Start by listing every student with a dyslexia diagnosis, an IEP or 504 plan referencing reading, or an informal teacher referral. AT is required to be considered for any student whose plan identifies a reading disability, so the inventory becomes the rollout plan.
For each student, identify which AT categories matter most - TTS, STT, OCR, dictionary, word prediction, or formatting. Most dyslexic students need at least TTS plus one writing support (STT or word prediction). Document this in the IEP or 504 paperwork.
Prefer one Chrome extension that covers TTS, PDF read aloud, OCR, dictionary, and STT over five separate single-purpose apps. Fewer logins, less switching, and a far higher chance students will actually use it day-to-day.
Verify FERPA and COPPA compliance, any state-specific student data privacy requirements, and Google for Education Partner status. Get the tool added to the district's approved Chrome extension list before any rollout - this is the most common point of failure.
Run a 4-6 week pilot with one special education caseload or one grade level. Track which features students use, where adoption stalls, and which teachers need extra coaching. Capture written student feedback so accommodations teams can document impact.

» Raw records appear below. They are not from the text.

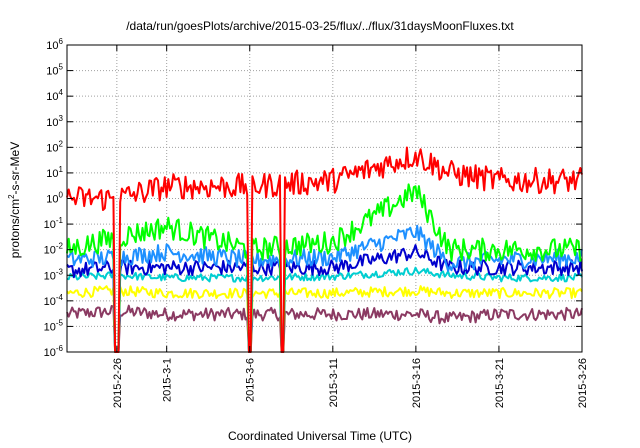  Describe the element at coordinates (54, 352) in the screenshot. I see `y-tick-label: 10⁻⁶` at that location. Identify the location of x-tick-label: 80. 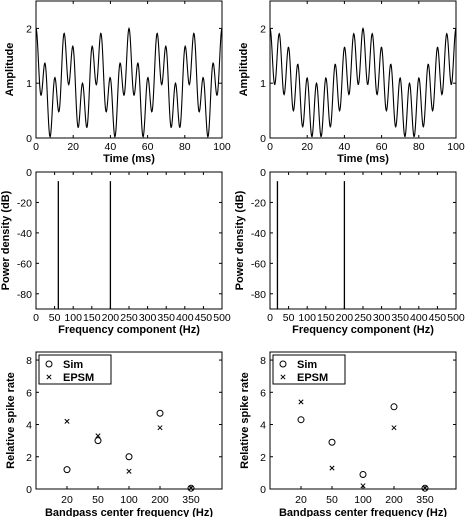
(419, 147).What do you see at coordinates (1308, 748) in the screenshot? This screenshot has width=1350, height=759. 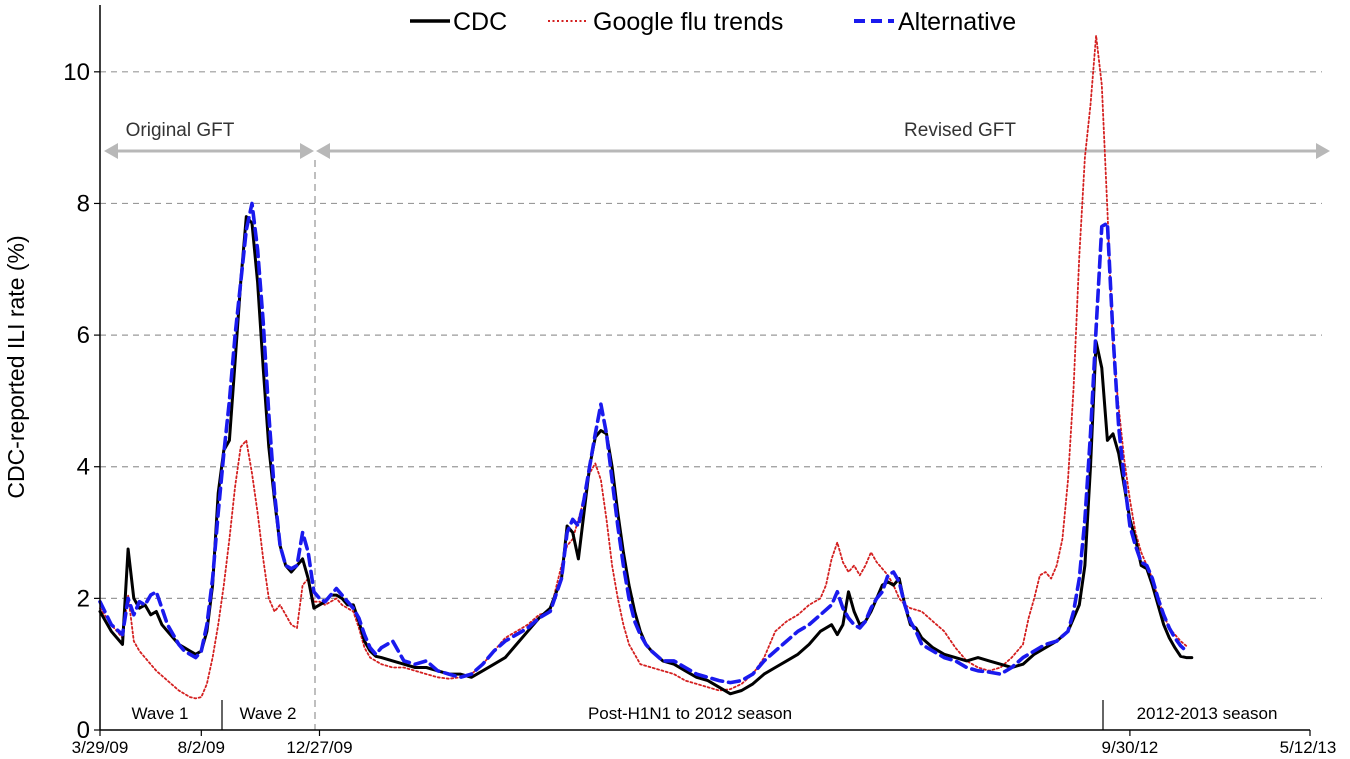 I see `x-tick-label: 5/12/13` at bounding box center [1308, 748].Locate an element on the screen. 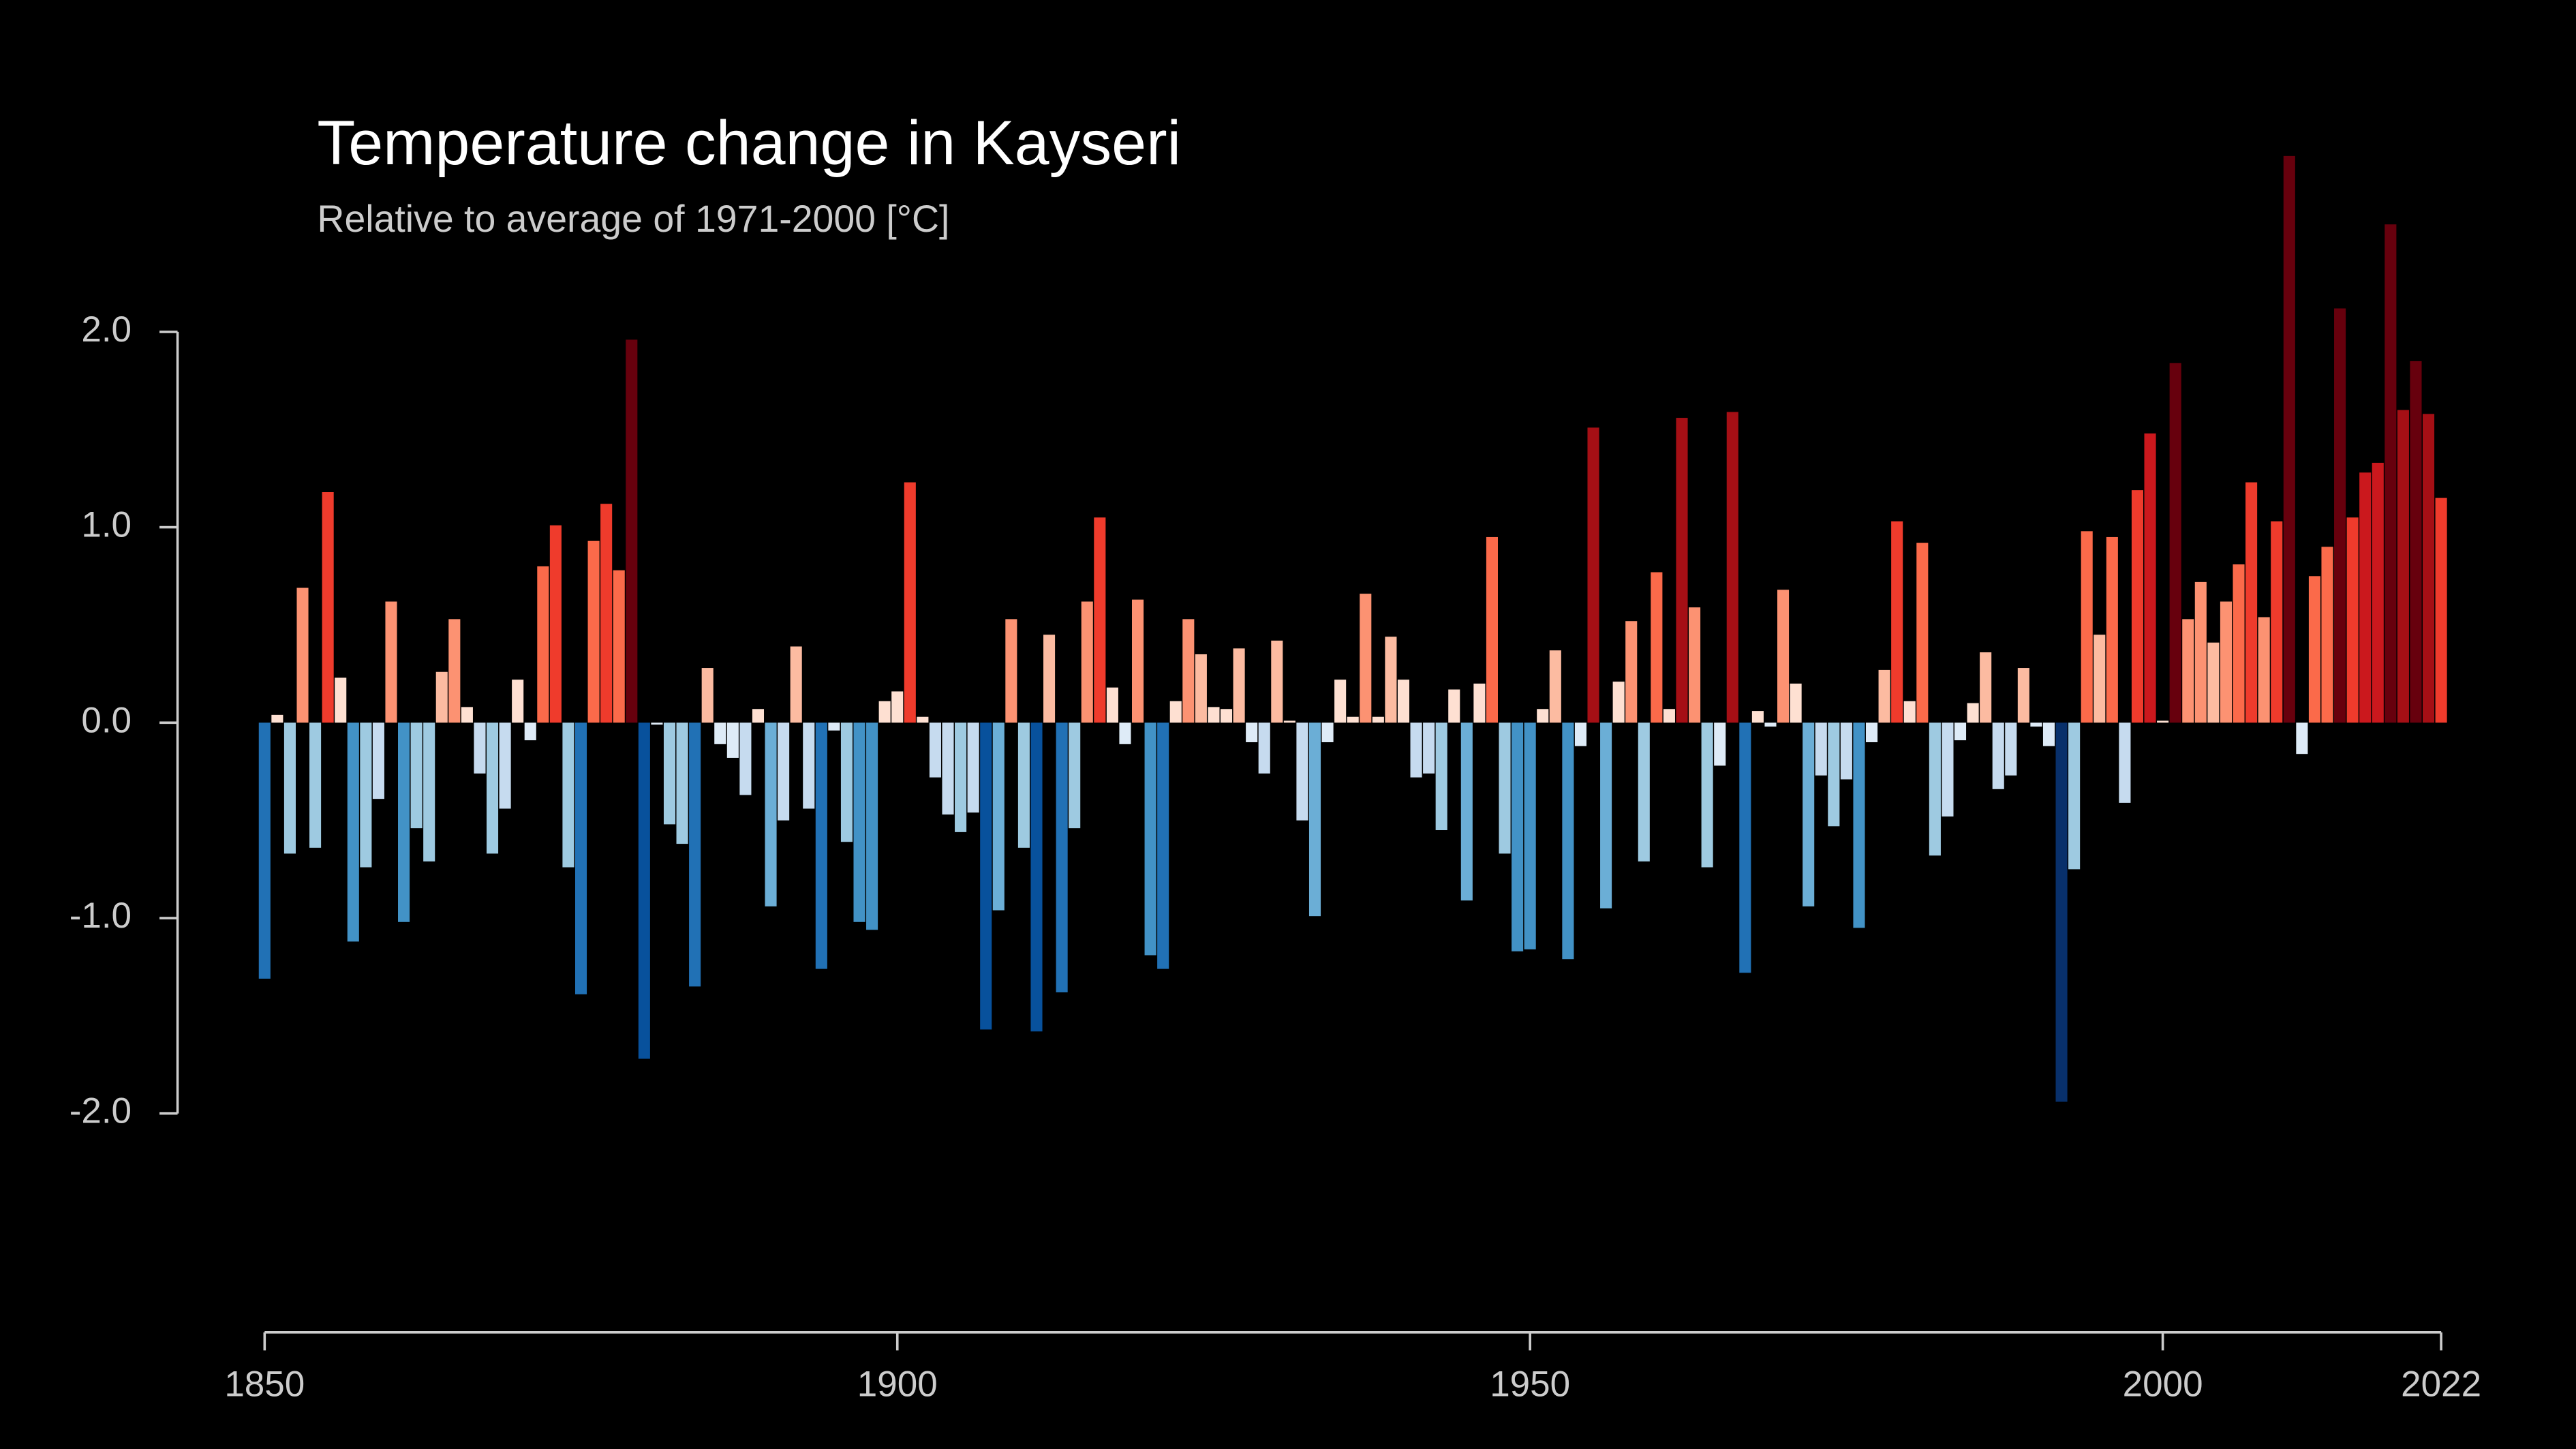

Roll out school-wide with PD focused on dyslexia and AT - not just tool features. Teachers need to understand the why (decoding load, fatigue, working memory) before the how. Refresh the rollout each fall as new IEPs are written.
Schools comparing assistive technology for dyslexia typically evaluate Mote alongside Read&Write by Texthelp, ClaroRead, and NaturalReader. Each tool covers some of the core AT categories - TTS, STT, OCR, dictionary, and annotation - but they differ in breadth, pricing model, and how natively they live inside Google Workspace. Here is how they compare for a K-12 dyslexia use case.
For schools already standardized on Google Workspace and Chromebooks, Mote is the strongest fit because every core AT category for dyslexia ships in a single Chrome extension with district IT compliance baked in. Read&Write by Texthelp is the right call for schools heavily invested in the wider Texthelp ecosystem or those needing the deepest study-skills toolkit. ClaroRead is a fair choice for Windows-first districts. NaturalReader works well for individual learners and home use, especially when budget is tight, but is lighter on K-12 deployment features. Pick the tool that matches your device fleet and accommodation paperwork first, then check pricing.
There is no single best assistive technology for dyslexia - the right mix depends on grade level, severity, and whether reading, writing, or both are the barrier. Most students need at least four categories: text-to-speech, speech-to-text, OCR for PDFs and images, and a dictionary or vocabulary support.
Yes. Text-to-speech is one of the most evidence-supported forms of assistive technology for dyslexia. By converting written text into spoken audio, TTS lowers the decoding load on working memory, so students can focus on comprehension and engage with grade-level content alongside their peers.
It varies. Some tools, like basic Chrome accessibility features and Google voice typing, are free. Most full AT suites are paid, with school and district pricing. Mote offers a 30-day trial for individual students and teachers, with paid plans for school-wide and district rollouts with admin controls.
Yes. Most modern assistive technology for dyslexia ships as a Chrome extension, which means it runs natively on Chromebooks and any Chrome browser on Mac or Windows. Mote is a Chrome extension, so dyslexia AT features work across the entire Chromebook fleet without separate installs.
No. Assistive technology for dyslexia is a complement, not a replacement, for structured literacy instruction grounded in the science of reading. AT lets students access grade-level content while they continue building decoding and fluency skills - the two work together, not in place of each other.